The first label is the component type. It determines the schema of the configuration within the component block: its nested blocks and attributes, their type, whether they are mandatory or optional, etc. Its value must be a supported component type.

The second label is the component identifier. It is used to uniquely identify the instance of a component within a given component category. Its value can be arbitrarily chosen.

For example, the following component, taken from the previous code snippet, is of type github and is identified as my_repo:

source github "my_repo" { }

NOTE: Labels that appear in component blocks must be valid HCL identifiers, and can therefore be written either as quoted literal strings or naked identifiers (unquoted). By convention, all examples in this documentation use a naked identifier for the type label, and a quoted identifier for the component identifier label.

References

Any messaging component that can send events is required to support references to other components. These references are used to determine the dependencies between components of a Bridge, and are automatically resolved to event addresses.
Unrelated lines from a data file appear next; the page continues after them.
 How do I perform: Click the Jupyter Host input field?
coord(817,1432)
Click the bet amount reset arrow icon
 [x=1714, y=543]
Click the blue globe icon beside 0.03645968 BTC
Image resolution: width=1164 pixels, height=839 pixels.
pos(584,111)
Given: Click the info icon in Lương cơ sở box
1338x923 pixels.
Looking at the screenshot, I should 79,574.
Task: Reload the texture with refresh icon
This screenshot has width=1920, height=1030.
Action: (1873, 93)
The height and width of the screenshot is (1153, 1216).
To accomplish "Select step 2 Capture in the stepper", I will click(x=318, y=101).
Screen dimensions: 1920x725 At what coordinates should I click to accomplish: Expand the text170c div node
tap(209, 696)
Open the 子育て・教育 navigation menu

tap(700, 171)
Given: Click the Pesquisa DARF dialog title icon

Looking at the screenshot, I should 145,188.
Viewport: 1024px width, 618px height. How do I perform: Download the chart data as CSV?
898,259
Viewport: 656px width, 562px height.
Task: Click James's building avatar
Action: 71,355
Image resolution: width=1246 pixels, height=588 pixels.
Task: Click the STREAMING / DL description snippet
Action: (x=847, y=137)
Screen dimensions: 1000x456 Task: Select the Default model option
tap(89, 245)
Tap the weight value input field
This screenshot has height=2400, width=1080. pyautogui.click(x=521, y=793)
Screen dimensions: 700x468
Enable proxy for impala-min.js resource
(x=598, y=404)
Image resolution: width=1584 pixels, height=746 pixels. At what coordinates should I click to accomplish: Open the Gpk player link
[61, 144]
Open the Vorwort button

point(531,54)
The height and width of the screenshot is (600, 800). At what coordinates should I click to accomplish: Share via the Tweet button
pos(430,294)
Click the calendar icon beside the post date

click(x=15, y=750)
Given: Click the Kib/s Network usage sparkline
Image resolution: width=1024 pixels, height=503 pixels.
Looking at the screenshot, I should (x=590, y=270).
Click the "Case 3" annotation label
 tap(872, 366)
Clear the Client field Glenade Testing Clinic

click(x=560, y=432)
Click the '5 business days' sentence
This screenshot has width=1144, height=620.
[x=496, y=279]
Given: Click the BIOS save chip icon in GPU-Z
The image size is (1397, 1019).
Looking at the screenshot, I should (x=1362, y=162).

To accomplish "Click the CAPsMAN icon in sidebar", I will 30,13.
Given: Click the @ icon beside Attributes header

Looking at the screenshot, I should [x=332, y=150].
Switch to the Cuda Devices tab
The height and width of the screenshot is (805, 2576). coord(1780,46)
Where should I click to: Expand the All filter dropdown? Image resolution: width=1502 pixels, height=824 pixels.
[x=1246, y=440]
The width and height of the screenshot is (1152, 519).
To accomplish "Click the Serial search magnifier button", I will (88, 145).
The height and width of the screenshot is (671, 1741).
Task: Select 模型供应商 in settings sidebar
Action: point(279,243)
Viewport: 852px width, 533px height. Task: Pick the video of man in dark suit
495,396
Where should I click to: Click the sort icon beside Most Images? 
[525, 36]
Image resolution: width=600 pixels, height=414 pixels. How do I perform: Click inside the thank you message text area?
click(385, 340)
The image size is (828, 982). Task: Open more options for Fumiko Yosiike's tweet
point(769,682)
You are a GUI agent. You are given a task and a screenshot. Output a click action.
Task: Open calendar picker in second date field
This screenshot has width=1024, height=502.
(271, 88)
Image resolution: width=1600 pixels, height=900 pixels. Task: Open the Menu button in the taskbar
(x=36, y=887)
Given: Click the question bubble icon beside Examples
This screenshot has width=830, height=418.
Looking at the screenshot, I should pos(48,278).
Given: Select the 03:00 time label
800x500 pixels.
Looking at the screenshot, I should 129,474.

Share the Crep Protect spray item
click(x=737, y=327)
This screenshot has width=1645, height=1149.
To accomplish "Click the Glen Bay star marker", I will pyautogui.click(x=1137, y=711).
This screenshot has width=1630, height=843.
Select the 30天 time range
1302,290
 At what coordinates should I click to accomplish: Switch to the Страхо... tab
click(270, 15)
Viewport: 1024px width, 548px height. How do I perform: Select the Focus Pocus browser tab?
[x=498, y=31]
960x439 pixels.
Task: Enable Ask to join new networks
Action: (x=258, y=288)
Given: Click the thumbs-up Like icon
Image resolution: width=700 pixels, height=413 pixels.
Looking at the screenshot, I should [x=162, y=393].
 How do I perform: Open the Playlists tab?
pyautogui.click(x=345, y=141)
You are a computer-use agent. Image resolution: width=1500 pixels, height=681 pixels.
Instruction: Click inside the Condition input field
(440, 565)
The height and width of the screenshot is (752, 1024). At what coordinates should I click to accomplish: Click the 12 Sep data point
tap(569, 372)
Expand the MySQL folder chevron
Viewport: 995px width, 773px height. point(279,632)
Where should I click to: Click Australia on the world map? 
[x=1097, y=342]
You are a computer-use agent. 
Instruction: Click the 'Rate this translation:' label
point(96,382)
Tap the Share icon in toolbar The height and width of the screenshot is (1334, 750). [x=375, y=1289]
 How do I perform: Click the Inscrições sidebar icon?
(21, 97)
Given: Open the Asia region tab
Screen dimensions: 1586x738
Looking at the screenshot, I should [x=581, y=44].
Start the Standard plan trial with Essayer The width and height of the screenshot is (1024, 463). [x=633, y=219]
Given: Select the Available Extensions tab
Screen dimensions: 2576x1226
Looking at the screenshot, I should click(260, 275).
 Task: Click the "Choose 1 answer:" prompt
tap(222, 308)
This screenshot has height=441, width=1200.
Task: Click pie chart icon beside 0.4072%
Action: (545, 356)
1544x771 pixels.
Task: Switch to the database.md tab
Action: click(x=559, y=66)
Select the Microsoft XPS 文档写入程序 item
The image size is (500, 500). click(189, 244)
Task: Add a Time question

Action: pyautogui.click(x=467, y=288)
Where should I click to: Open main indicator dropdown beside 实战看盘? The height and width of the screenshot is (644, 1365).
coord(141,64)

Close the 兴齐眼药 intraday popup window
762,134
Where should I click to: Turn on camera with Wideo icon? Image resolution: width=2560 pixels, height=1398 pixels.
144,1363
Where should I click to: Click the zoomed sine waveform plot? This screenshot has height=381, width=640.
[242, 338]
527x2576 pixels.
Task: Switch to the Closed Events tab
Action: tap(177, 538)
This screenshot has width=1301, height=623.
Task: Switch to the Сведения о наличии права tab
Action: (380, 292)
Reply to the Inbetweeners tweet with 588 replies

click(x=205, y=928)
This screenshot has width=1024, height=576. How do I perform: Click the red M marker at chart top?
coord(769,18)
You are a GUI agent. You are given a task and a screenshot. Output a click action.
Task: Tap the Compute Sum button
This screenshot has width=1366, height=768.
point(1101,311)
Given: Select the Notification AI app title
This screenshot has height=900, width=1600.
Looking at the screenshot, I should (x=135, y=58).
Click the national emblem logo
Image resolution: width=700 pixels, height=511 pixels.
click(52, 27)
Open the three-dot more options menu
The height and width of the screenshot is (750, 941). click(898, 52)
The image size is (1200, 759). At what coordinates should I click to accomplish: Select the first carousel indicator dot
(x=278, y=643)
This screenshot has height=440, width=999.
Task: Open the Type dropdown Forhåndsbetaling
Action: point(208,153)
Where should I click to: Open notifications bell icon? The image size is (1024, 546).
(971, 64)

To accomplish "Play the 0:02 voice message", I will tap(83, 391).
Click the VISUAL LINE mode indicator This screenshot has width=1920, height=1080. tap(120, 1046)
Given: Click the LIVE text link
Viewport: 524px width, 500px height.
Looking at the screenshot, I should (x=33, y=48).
A block reference is always expressed as a HCL variable expression in the format <CATEGORY>.<IDENTIFIER>. The referenced component must be defined within the Bridge.

For example, the following component, taken from the previous code snippet, sends events to a component of type target identified as github_archive_index:

source github "my_repo" {
  to = target.github_archive_index
}

NOTE: Although there is no restriction in the language about what attribute name may represent a block reference, most component implementations use the attribute name to or reply_to by convention to represent such reference.

Expressions

In some contexts, the value of a given attribute may be determined by evaluating a HCL expression.

For example, the following component, taken from the previous code snippet, has a tokens attribute which value is evaluated by calling a function named secret_name:

source github "my_repo" {
  tokens = secret_name("github-source-tokens")
}

NOTE: Function expressions are documented in details in the Function Expressions section of the documentation.